Феофил хотел спросить, где сейчас Фрейя, но промолчал. Он взял свой пояс и надел его, подогнав так, чтобы гладий удобно висел у него сбоку. «Я готов». Ничего больше не сказав, он направился в лес, Атрет пошел рядом с ним. С каждым шагом римлянин обращался с молитвами к небесам.
Возле священной рощи собрались люди. Некоторые уже были навеселе и с его появлением стали выкрикивать оскорбления. Другие не скрывали своей радости, предвкушая его кровавую смерть. Феофил чувствовал, как Атрета по мере приближения к ним охватывала злость. Другие тоже видели это, поэтому собравшиеся притихли.
Юный Рольф стоял рядом с Рудом, его глаза были такими же голубыми и яростными, как у Атрета. Его длинные рыжие волосы были покрыты галеей, кожаным головным убором, а поверх нее он надел металлический шлем, кассис. Руны на шлеме предрекали победу. А еще на шлеме было выведено имя Тиваза. В правой руке Рольф держал длинное и широкое рубящее оружие, которое называлось спата, в левой руке у него был овальный деревянный щит с изображением божества, которому служил этот воин. Там было изображено рогатое двуполое существо, которое в одной руке держало топор, а в другой — косу. Это и был языческий бог хаттов, Тиваз.

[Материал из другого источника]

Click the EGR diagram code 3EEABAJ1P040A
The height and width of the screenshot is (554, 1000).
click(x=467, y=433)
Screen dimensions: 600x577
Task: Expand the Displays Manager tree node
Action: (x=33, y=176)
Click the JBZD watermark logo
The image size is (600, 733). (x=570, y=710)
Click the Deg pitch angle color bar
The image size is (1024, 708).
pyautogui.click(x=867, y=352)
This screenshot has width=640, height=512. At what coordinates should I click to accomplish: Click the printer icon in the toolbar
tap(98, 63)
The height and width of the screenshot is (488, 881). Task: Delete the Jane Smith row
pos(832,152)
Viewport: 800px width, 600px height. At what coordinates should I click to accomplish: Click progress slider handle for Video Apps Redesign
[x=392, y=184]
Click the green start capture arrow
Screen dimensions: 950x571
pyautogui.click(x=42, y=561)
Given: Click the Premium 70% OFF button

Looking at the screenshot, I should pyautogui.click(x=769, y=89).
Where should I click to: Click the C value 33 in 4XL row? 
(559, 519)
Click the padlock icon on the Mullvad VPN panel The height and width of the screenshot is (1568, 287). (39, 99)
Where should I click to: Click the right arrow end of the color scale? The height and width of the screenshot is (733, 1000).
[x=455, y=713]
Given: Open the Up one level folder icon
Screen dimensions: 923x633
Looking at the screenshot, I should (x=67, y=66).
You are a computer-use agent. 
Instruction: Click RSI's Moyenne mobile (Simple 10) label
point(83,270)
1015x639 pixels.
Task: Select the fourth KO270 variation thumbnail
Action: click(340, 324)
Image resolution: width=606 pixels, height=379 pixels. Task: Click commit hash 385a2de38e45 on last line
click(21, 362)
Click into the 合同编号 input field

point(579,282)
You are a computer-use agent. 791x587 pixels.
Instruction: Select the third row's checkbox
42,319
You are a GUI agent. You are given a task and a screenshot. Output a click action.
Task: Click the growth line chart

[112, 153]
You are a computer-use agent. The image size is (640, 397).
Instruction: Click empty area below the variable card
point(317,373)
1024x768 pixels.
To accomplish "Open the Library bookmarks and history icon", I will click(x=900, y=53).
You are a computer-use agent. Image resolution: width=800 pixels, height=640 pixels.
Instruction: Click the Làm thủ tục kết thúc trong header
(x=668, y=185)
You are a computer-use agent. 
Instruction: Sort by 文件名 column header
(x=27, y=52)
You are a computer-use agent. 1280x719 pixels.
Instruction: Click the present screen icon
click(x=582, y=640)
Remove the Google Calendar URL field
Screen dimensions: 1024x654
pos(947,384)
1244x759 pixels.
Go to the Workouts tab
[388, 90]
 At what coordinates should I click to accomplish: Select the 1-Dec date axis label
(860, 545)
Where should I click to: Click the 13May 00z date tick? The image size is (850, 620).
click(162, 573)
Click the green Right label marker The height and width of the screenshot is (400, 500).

Молодость и силы явно были на стороне Рольфа, ума и внимательности ему тоже было не занимать. Держался он высокомерно, его насмешливая улыбка была полна самоуверенности и презрения. Он напоминал Феофилу Атрета в прошлом.
Римлянин почувствовал себя уничтоженным. Он понимал, что думает сейчас о нем Рольф: противник вдвое старше него, с коротким мечом, без щита. Убить его не представит никакого труда.